I'm no Office OpenXML expert so take the following with a whole cup of salt.

Adapt the following to your OS and editor or validator of choice:

$ mkdir t
$ cd t
$ unzip ../test1.docx
$ cd word/

# The next command merely improves readability.
$ xmllint --format document.xml > document.fmt.xml

$ emacsclient document.fmt.xml

M-x nxml-mode if needed, and set the schema to point to Office OpenXML's appropriate rnc.

There will be two groups of errors reported by nxml mode:

- The presence of @w:type on w:gridCol elements multiple times, which happens to be harmless right now. (Yet, looking at ISO/IEC 29500-1:2012(E) section 17.4.16, I do not see w:gridCol accepting @w:type.)

- The presence of a <w:r> element in the wrong place (on line 52). This is is what causes Word to bail. It occurs only once in test1.docx.
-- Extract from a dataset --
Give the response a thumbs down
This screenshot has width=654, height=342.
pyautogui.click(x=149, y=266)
Upon replacing document.xml with a version which does not have the offending <w:r>, Word can open the document. As noted above, the errant occurrences of @w:type do not seem to cause any ill effect.
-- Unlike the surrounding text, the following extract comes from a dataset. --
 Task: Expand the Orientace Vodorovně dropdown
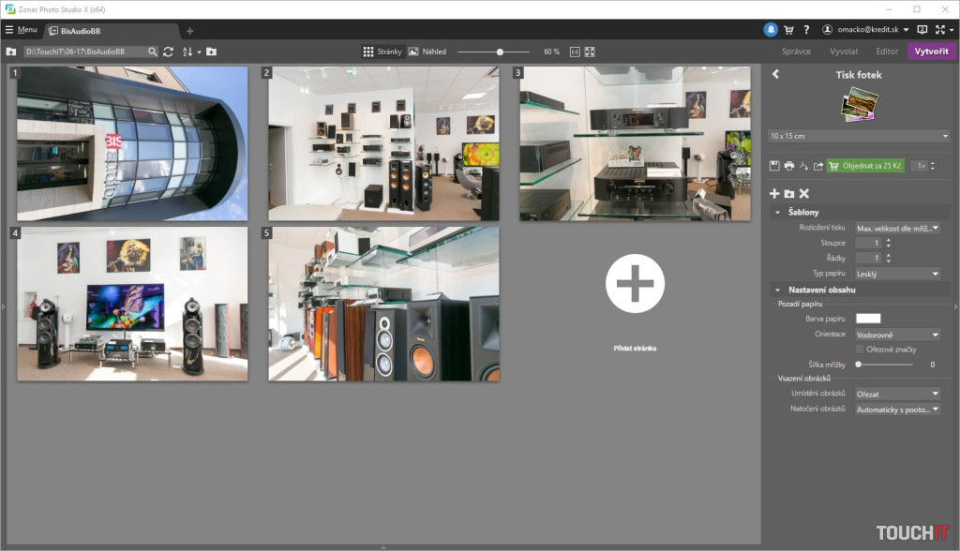point(897,335)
For what it is worth, both files crash libreoffice. I do not know why but I'm tempted to think the problem is libreoffice, because I've removed all errors reported by nxml-mode and still libreoffice crashes. Here's the version used:

$ dpkg-query -W libreoffice-common
libreoffice-common 1:3.6.2~rc2-0ubuntu3

Discussion

  • Sebastian Rahtz

    Sebastian Rahtz - 2012-11-07

    i hate the <note> element more than I can explain. I will attempt to debug this and fix

     
  • Louis-Dominique Dubeau

    Yeah, I've had to override the default processing for <note> for my own purposes sometimes. It was not fun.

    I've investigated this bug further because I need to be able to move forward with files that I can open, even if they are not quite what I want format-wise.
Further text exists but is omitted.